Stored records

===============

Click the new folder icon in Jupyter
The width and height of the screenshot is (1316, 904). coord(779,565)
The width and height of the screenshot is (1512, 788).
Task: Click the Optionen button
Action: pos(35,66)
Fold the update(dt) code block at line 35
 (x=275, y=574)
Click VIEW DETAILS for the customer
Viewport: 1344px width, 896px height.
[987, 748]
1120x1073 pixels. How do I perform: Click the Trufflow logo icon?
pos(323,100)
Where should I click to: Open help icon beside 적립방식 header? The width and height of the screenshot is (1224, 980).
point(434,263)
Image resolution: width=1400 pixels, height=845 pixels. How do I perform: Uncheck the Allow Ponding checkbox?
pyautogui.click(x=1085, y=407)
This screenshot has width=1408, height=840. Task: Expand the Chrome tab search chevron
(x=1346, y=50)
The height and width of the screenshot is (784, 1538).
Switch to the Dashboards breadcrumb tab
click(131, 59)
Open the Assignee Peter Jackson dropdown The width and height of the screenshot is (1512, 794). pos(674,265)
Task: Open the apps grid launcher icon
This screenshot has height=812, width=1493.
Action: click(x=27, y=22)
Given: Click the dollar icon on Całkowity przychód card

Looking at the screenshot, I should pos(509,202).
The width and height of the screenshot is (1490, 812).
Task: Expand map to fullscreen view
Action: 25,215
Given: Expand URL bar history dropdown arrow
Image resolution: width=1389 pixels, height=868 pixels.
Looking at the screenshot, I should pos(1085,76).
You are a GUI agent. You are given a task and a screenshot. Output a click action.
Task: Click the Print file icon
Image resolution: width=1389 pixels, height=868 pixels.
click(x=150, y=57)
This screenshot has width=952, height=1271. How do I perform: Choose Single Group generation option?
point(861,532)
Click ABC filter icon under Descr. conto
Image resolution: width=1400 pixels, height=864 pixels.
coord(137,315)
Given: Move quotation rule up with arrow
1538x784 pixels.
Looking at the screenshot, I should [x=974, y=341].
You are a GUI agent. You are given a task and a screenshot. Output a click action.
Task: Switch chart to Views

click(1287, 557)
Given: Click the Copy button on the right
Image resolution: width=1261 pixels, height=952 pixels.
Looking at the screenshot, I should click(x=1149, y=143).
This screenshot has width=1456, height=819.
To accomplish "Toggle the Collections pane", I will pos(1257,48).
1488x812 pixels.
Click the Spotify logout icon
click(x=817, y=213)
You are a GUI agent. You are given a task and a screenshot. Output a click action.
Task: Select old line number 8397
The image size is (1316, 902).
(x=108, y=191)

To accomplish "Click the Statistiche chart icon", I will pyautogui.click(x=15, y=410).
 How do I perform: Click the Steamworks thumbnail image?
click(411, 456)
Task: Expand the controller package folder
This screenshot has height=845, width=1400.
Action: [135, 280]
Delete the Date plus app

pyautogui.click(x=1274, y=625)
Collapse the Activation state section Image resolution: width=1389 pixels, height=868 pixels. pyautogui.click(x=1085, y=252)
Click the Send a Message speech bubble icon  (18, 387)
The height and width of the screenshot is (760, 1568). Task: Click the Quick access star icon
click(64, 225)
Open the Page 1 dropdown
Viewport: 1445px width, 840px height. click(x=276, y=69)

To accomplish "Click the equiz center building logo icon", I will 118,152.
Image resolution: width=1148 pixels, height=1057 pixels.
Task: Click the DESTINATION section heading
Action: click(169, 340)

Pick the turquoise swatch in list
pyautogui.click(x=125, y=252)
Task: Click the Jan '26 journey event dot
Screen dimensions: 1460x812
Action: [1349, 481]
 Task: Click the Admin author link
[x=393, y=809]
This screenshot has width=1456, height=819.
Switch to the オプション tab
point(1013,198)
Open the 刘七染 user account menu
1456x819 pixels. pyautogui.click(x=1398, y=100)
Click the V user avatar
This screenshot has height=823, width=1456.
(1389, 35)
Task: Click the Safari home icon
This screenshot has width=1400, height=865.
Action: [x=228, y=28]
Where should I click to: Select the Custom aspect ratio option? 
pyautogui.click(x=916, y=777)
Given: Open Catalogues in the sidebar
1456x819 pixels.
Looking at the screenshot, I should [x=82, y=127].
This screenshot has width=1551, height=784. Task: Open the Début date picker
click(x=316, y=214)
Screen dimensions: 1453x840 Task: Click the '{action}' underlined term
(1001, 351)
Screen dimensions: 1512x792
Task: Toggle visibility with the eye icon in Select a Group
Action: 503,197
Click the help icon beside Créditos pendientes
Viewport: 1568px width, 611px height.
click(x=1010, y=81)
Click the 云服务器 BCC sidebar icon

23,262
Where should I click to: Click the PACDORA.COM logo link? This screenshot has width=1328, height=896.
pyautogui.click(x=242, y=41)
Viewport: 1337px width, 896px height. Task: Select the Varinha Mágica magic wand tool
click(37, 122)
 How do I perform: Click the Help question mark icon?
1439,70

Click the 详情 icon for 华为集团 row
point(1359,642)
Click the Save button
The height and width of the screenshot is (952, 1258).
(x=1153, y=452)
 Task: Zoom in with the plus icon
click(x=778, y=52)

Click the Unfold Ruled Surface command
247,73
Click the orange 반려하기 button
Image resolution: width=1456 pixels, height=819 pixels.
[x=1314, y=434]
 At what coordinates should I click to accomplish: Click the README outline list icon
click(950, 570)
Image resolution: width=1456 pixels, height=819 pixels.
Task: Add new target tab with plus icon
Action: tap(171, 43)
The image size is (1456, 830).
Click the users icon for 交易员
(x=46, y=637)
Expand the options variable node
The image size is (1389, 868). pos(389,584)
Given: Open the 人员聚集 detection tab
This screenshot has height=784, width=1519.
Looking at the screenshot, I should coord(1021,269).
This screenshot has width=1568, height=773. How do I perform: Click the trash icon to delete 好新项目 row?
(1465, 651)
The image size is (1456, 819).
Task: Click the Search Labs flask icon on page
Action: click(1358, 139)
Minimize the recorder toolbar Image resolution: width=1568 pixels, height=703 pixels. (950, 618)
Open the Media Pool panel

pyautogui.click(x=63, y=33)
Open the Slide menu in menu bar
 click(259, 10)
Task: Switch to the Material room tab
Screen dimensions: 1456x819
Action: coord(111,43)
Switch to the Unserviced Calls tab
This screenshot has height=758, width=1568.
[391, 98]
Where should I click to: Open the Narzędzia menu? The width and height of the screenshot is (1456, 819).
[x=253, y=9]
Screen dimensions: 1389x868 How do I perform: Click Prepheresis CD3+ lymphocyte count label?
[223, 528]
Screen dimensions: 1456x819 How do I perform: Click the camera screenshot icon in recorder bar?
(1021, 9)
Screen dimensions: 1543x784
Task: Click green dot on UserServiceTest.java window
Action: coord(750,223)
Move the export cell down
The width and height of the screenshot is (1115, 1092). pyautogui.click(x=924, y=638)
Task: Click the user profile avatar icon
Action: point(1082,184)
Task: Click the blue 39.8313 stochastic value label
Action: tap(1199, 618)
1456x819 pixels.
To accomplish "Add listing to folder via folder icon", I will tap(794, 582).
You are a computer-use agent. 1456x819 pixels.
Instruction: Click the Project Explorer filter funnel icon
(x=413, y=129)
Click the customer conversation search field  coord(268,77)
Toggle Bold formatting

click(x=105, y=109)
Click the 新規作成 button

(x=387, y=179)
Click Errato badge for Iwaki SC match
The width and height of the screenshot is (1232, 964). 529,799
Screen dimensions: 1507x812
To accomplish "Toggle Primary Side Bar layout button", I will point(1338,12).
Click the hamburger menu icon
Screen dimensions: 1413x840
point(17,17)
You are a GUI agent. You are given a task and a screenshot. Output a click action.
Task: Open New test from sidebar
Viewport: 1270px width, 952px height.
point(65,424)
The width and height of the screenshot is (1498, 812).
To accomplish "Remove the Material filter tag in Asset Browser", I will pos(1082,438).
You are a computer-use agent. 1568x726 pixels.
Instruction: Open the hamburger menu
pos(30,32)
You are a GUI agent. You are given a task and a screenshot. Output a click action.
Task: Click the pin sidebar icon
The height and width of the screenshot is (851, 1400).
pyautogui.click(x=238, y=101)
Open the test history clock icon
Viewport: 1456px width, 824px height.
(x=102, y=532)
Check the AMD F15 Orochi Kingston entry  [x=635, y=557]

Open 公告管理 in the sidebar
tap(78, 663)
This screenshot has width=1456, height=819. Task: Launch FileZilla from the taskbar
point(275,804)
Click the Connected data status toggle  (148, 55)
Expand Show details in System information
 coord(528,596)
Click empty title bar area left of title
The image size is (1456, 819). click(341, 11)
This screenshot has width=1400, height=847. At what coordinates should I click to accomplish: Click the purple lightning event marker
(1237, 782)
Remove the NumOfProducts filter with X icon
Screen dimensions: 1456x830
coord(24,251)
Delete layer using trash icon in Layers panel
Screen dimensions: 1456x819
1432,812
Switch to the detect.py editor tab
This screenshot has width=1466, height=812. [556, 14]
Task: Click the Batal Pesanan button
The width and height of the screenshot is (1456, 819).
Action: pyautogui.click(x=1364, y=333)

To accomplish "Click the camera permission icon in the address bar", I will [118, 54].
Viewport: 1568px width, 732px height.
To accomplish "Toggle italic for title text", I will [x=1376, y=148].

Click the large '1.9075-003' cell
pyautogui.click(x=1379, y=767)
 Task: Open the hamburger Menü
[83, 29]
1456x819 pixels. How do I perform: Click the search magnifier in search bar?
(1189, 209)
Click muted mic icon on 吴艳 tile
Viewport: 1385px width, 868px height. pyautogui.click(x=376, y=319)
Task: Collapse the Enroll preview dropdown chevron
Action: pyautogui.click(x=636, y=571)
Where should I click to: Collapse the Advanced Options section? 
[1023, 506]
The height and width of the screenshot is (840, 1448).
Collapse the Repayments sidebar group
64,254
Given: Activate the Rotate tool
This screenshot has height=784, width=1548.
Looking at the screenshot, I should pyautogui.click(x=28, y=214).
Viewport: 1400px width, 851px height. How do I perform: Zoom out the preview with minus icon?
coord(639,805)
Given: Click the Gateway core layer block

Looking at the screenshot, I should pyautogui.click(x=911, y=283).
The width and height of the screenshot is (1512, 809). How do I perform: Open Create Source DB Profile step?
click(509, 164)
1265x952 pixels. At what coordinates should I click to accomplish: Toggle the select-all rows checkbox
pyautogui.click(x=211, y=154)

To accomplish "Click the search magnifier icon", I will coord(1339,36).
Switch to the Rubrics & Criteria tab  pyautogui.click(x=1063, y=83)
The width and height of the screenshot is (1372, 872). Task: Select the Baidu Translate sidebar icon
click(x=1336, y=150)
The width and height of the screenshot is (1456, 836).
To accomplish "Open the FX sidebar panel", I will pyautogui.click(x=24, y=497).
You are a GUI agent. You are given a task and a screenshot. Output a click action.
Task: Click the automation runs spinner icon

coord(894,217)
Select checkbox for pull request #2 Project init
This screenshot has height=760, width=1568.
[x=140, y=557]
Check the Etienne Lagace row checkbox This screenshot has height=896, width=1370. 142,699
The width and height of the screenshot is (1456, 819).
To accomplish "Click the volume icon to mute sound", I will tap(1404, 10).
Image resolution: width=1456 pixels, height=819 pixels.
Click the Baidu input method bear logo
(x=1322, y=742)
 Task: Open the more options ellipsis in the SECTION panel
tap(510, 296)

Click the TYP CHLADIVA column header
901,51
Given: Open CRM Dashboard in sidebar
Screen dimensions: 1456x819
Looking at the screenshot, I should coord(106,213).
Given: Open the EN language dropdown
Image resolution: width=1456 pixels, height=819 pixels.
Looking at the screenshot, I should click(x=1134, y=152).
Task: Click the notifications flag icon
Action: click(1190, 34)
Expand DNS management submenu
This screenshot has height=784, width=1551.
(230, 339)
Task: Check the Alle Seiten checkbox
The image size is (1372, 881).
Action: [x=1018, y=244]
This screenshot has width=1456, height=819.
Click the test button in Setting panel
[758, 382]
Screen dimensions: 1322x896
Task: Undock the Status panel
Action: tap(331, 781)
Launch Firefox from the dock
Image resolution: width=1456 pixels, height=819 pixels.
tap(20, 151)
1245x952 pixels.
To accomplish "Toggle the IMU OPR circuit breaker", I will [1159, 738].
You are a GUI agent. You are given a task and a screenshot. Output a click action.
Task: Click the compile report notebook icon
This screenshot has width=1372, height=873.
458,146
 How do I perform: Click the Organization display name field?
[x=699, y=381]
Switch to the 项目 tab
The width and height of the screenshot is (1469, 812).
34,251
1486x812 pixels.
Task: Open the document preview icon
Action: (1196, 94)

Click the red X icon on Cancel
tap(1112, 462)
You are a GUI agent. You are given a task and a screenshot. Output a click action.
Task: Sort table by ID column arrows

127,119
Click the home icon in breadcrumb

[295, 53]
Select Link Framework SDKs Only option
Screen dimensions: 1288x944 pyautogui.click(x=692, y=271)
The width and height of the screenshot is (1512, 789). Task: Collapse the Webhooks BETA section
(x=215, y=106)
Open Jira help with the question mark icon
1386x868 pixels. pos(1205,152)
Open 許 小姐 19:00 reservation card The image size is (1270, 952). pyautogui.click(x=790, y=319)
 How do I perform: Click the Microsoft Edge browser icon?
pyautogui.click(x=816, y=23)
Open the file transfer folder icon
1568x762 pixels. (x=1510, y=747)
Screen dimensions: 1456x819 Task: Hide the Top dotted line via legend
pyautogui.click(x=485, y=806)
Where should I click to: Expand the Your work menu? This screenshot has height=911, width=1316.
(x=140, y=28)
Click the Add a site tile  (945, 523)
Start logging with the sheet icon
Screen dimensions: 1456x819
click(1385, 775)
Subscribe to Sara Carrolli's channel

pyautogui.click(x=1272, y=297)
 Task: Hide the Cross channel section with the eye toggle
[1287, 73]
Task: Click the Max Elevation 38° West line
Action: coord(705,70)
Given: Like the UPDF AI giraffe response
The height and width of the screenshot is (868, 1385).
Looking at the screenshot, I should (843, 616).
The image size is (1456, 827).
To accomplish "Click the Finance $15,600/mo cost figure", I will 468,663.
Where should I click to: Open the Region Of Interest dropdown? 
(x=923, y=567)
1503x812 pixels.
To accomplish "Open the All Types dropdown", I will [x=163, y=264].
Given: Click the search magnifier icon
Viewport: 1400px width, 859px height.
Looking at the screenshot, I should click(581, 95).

===============

**Work request:** Look through the records for the word "Material". Every line that has it should be copied.

**Result of the task:**
Task: Switch to the Material room tab
To accomplish "Remove the Material filter tag in Asset Browser", I will pos(1082,438).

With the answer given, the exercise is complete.